BEGIN Dataset records
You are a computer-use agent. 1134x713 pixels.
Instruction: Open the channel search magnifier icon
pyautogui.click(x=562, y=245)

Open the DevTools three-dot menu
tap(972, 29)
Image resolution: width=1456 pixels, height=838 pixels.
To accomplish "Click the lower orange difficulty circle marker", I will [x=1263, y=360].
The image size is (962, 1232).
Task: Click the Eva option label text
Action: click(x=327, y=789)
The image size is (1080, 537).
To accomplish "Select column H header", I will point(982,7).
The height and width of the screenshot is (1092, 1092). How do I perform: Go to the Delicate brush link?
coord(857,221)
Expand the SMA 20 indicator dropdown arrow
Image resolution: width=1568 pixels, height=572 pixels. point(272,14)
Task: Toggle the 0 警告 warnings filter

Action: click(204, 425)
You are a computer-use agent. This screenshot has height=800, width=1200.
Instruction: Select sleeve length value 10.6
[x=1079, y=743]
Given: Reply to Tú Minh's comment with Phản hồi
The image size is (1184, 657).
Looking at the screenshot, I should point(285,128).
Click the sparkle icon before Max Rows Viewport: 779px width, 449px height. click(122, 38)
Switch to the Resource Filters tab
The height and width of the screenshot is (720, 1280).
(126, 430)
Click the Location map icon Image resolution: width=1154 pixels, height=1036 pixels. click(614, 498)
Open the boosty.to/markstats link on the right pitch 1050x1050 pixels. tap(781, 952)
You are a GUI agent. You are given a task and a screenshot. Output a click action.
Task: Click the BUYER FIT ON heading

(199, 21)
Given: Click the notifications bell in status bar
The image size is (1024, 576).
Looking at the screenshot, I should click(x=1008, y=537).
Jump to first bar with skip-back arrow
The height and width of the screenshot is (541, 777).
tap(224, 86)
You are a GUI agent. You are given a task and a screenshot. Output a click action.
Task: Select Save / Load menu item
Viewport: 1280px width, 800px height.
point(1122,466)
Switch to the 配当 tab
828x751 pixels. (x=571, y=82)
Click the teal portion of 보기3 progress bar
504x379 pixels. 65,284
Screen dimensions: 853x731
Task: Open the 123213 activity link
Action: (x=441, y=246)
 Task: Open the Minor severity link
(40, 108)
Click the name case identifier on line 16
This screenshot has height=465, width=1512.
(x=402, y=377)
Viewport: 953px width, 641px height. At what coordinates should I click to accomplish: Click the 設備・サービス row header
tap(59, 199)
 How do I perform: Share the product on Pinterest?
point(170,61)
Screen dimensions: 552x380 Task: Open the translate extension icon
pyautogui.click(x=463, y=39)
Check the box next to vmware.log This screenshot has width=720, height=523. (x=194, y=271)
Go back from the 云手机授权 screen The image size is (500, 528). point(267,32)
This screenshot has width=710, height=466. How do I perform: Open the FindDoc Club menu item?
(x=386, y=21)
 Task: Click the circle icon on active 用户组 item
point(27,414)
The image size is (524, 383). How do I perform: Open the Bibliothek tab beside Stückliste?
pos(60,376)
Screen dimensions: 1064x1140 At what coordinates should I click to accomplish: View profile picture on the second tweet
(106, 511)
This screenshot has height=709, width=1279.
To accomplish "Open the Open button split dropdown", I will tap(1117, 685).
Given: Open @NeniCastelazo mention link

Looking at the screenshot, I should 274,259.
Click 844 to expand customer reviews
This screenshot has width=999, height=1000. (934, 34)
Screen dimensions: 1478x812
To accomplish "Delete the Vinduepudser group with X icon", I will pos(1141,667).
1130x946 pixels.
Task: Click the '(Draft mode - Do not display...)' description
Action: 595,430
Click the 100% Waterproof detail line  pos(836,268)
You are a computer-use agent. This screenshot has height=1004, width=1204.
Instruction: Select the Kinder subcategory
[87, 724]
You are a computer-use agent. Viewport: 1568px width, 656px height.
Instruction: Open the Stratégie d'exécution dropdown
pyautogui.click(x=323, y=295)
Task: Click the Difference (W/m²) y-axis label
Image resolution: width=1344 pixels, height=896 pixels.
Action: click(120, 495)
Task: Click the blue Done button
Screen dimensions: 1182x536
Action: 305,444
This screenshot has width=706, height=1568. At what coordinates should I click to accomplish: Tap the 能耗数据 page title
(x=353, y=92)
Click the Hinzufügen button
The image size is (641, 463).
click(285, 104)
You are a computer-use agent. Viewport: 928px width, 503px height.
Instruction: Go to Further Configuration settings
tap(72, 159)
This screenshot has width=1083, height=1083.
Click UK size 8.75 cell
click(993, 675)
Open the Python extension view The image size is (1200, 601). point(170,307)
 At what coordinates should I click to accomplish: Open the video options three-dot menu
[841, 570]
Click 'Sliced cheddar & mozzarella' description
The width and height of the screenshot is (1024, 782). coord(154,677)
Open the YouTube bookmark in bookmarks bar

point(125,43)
END Dataset records
• _About this task_:
Taking the entries from their first line through the line with "Given: Click the", inclusive, restate each line word for word and give nothing else.

• _Completed exercise_:
You are a computer-use agent. 1134x713 pixels.
Instruction: Open the channel search magnifier icon
pyautogui.click(x=562, y=245)

Open the DevTools three-dot menu
tap(972, 29)
Image resolution: width=1456 pixels, height=838 pixels.
To accomplish "Click the lower orange difficulty circle marker", I will [x=1263, y=360].
The image size is (962, 1232).
Task: Click the Eva option label text
Action: click(x=327, y=789)
The image size is (1080, 537).
To accomplish "Select column H header", I will point(982,7).
The height and width of the screenshot is (1092, 1092). How do I perform: Go to the Delicate brush link?
coord(857,221)
Expand the SMA 20 indicator dropdown arrow
Image resolution: width=1568 pixels, height=572 pixels. point(272,14)
Task: Toggle the 0 警告 warnings filter

Action: click(204, 425)
You are a computer-use agent. This screenshot has height=800, width=1200.
Instruction: Select sleeve length value 10.6
[x=1079, y=743]
Given: Reply to Tú Minh's comment with Phản hồi
The image size is (1184, 657).
Looking at the screenshot, I should point(285,128).
Click the sparkle icon before Max Rows Viewport: 779px width, 449px height. click(122, 38)
Switch to the Resource Filters tab
The height and width of the screenshot is (720, 1280).
(126, 430)
Click the Location map icon Image resolution: width=1154 pixels, height=1036 pixels. click(614, 498)
Open the boosty.to/markstats link on the right pitch 1050x1050 pixels. tap(781, 952)
You are a GUI agent. You are given a task and a screenshot. Output a click action.
Task: Click the BUYER FIT ON heading

(199, 21)
Given: Click the notifications bell in status bar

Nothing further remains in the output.